People living in many different areas of the USA are reporting receiving to their homes in recent days unexpected shipments of COVID-19 protection supplies – such as packs of surgical masks and face shields – products that they never ordered.
While some folks who receive such items may feel lucky – protective gear can sometimes be difficult to find in local stores – these “gifts” appear to be part of a cyber-scam, sometimes known as “brushing,” about which you should be familiar.
Brushing scams refer to situations in which scammers seek to improve the seller ratings of online stores – stores either operated by themselves or run by others who have paid them to improve associated ratings. By placing orders for inexpensive items with the stores whose ratings they seek to improve, and by having the stores subsequently quickly ship the purchased items (or other items) via tracked shipping services to “buyers” in many geographic regions, the scammers are able to have the stores demonstrate to the various marketplaces on which they sell (Amazon, eBay, etsy, etc.) that they consistently ship quickly for on-time or early delivery.

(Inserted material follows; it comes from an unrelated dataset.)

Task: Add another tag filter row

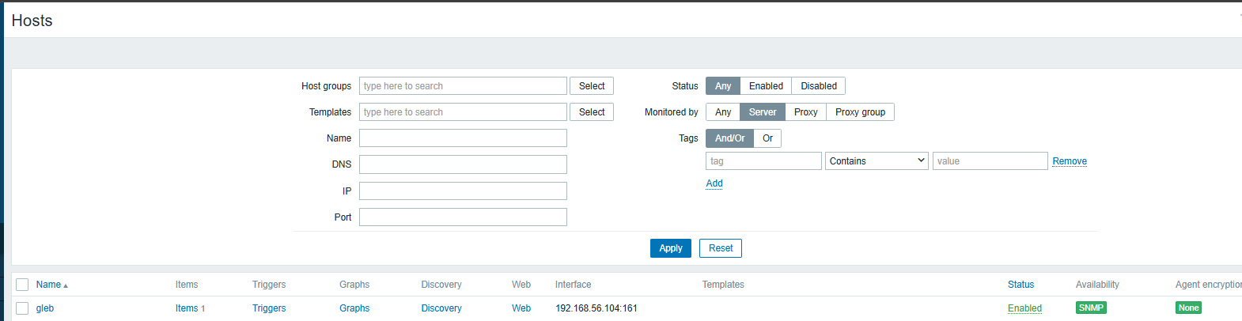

Of course, besides being able to “prove” that they ship efficiently, the scammers are also able to leverage the “brushing” purchases in order to submit bogus glowing product reviews from “verified buyers.” In some cases, the scammers don’t even operate legitimate stores to begin with – they seek to build a storefront with a “solid reputation” through small investments in commissions paid to marketplaces on inexpensive items, so that when the scammers offer more expensive items for sale people will be more likely to place orders – which the “vendors,” of course, have no intention of ever fulfilling.
While, according to the United States Federal Trade Commission (FTC), you are, technically speaking, allowed to keep unordered items shipped to you using your name and your address, there can be ethical issues in doing so, especially when one’s doing so can help criminals. Furthermore, it is important to keep in mind that, in many cases, the received COVID-19 protection supplies are not branded, and it is impossible to ascertain if they truly meet expected quality standards. Can one be sure, for example, that an N95 respirator unexpectedly received in the mail is genuine, and truly meets the NIOSH N95 standards?
It is also worth noting that if a scammer was able to order to purchase items and ship them to you, the scammer knows some of your personal information. And there is no guarantee that the scammer’s knowledge about you is limited to just what was needed in order to make the particular purchase about which you are aware – so be sure to notify the marketplace from which the items were shipped, and, be sure to stay vigilant about identity theft.